- [Request 1]:
List every phrase that appears inside quotation marks in the discussion about representation and reality.
- [Request 2]:
Using the discussion about representation and reality, answer these questions:
(a) What is the one thing the writer says they only insist on?
(b) What answer is given to the question of what special relativity has to do with language?
(c) According to the claim near the end, what are the people and the universe in fact?
- [Request 3]:
Decide whether each statement agrees with the discussion about representation and reality.
(a) Scientific representation is described as always relative to a subject.
(b) One writer holds that there are absolutes as well as relations.
(c) The reply to the first paragraph disagrees with it.

- [Passage to read]:
^^^^
I don’t think that we can describe the subject in the language of scientific representation, because I think that the scientific representation is always relative to a subject (therefore the subject is already in the representation, in a sense...). That is why I always insist on the subject. Not that I refuse to let philosophy do its thing, I just want to clarify what its thing exactly is, so that we are not deluded by a mythical scientific description of everything that would be totally independend of our existence (which would make of us an epiphenomenon).
I hope this clarify my position.
To your 3 paragraphs:
1: Yes—we assume that words mean the same thing to others when we use them, and it’s actually quite tricky to know when you’ve succeeded in communicating meaning.
2: “with special relativity, space/time referentials are relative to an observer, etc.”—this is rather sad and makes me think you’re trolling. What does this have to do with language? Nothing.
3: Your belief that we can’t describe things in certain ways has you preaching, instead of trying to discover what your interlocutor actually means. “which would make of us an epiphenomenon”—so what? It sounds like you’re prepared to derail any conversation by insisting everyone remind themselves that these are PEOPLE saying and thinking these things. Or maybe, more reasonably, you think that everyone ought to have a position about why they aren’t constantly saying “I think …”, and you’ll only derail when they refuse to admit that they’re making an aesthetic choice.
I only insist that people do not conflate representation and reality. To me, stating that an object is is already a fallacy (though I accept this as a convenient way of speaking). An object appears or is conceived, but we do not know what is, and we should not talk about what we do not know. To me, uncritically assuming that their exist an objective world and trying to figure out what it is is already a fallacy. Why I think that? Because I think there is no absolute, only relations.
Who cares?
So I agree that whether or not an observer views something as an algorithm is in fact, contingent. But the claim is that the people and the universe are in fact algorithms. To put it in pragmatic language: representing the universe as an algorithm and it’s components as subroutines is a useful and clarifying way of conceptualizing that universe relative to competing views and has no countervailing disadvantages relative to other ways of conceptualizing the universe.
^^^^
- [Listed records]:

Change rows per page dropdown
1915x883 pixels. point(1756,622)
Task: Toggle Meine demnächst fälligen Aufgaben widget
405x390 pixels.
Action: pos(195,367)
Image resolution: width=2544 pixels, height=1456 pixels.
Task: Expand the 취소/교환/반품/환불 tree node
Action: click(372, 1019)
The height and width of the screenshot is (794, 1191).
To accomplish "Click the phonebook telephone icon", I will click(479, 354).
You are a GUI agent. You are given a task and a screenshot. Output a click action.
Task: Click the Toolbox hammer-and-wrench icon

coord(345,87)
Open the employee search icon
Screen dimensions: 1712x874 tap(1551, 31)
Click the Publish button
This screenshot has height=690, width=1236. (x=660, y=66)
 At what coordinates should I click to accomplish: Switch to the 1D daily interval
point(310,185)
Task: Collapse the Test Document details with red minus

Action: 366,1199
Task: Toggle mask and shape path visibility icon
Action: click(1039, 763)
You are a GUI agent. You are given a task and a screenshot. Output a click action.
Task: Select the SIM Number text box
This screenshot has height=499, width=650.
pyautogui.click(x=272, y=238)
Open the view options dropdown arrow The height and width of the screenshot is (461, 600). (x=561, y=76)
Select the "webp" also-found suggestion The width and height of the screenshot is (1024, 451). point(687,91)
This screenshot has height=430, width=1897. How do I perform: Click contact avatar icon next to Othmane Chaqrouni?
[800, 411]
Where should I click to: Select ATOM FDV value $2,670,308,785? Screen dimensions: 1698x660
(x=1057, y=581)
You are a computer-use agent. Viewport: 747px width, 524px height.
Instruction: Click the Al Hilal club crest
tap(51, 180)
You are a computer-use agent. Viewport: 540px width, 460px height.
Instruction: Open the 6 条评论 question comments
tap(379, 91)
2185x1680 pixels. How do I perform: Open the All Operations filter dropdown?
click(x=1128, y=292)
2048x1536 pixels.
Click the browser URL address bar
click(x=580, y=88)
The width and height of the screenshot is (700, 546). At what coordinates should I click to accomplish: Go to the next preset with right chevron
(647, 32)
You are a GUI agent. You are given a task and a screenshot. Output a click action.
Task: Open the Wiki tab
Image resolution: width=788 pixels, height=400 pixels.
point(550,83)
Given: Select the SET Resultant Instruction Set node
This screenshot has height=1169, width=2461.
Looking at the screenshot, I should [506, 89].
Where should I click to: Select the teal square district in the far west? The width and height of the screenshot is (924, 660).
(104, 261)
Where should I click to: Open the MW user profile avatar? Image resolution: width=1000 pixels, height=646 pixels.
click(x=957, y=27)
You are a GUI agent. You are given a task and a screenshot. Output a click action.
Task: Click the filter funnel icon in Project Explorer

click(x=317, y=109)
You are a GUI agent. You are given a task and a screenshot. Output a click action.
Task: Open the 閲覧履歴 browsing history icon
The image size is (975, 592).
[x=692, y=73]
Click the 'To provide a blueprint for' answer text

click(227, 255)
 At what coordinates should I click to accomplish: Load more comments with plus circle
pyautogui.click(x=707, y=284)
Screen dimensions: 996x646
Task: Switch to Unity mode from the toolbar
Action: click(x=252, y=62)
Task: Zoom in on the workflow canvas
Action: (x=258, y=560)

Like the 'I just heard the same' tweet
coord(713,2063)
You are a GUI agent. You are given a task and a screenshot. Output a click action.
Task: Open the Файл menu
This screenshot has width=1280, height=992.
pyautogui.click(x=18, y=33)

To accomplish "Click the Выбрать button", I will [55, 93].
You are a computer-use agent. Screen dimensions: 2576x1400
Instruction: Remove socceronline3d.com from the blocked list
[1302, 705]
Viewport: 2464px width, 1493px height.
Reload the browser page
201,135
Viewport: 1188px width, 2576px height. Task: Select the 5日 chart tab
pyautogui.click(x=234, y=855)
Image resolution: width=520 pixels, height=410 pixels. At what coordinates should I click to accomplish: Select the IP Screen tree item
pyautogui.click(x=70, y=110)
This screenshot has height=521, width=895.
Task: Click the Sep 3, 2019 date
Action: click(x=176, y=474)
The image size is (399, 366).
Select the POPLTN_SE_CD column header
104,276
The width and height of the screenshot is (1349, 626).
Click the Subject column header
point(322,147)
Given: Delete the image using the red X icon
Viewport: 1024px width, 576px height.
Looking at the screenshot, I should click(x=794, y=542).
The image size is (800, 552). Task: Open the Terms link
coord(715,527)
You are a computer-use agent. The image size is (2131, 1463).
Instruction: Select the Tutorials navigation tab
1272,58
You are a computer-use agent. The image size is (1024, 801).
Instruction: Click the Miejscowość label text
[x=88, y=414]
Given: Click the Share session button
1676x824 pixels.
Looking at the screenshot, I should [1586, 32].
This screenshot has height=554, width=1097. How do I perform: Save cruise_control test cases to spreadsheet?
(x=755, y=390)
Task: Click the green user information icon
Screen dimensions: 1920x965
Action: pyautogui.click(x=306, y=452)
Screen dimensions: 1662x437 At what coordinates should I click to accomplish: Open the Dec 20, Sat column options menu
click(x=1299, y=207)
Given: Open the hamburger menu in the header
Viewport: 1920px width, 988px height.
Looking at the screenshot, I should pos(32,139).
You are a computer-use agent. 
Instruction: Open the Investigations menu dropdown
^^^^
- [Response 1]:
1. "with special relativity, space/time referentials are relative to an observer, etc."
2. "which would make of us an epiphenomenon"
3. "I think …"

- [Response 2]:
(a) That people do not conflate representation and reality.
(b) Nothing.
(c) Algorithms.

- [Response 3]:
(a) Yes: "the scientific representation is always relative to a subject"
(b) No: "there is no absolute, only relations"
(c) No: "Yes—we assume that words mean the same thing to others when we use them"